## Try it
The response should hold each line from the entries below where "agent" is found.

-- Data for the task follows --

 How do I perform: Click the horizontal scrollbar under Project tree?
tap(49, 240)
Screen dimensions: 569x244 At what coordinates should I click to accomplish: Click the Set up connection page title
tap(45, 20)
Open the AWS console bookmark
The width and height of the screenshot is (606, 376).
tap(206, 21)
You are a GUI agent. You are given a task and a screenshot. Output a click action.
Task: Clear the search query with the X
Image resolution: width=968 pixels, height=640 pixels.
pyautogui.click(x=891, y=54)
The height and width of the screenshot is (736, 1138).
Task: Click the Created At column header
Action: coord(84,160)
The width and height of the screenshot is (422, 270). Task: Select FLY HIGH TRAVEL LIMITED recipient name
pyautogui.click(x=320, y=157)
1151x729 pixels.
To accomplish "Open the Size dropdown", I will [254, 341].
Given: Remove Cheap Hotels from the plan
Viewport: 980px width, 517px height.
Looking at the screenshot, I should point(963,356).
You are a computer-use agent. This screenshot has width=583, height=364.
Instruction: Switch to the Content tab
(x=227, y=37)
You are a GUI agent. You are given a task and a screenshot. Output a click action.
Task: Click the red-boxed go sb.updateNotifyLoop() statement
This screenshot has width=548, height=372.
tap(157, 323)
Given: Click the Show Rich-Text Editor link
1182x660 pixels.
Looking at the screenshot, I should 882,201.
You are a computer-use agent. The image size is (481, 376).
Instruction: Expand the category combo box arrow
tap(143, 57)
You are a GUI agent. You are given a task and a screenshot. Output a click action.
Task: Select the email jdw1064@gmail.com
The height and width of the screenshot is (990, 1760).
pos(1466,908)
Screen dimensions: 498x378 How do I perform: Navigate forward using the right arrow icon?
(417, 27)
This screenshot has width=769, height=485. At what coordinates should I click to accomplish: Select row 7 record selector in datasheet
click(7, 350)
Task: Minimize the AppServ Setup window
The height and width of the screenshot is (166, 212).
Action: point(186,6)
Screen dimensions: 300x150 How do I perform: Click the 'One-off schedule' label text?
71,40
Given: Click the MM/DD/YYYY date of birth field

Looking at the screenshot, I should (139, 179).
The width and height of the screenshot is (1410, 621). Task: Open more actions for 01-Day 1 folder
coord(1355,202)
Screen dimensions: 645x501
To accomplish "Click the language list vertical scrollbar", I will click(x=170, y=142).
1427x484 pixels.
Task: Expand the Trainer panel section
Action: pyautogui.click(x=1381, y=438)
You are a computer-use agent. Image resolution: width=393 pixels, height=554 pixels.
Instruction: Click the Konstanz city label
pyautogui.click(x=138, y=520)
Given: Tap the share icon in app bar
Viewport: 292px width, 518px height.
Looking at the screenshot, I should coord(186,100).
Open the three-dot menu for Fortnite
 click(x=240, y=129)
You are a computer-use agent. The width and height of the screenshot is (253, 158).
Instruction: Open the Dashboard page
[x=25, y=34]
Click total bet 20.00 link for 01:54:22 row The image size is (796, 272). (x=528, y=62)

-- Data for the task concluded --

## Response for this exercise
You are a GUI agent. You are given a task and a screenshot. Output a click action.
You are a computer-use agent. This screenshot has width=583, height=364.
You are a GUI agent. You are given a task and a screenshot. Output a click action.
You are a computer-use agent. The image size is (481, 376).
You are a GUI agent. You are given a task and a screenshot. Output a click action.
You are a computer-use agent. Image resolution: width=393 pixels, height=554 pixels.
You are a computer-use agent. The width and height of the screenshot is (253, 158).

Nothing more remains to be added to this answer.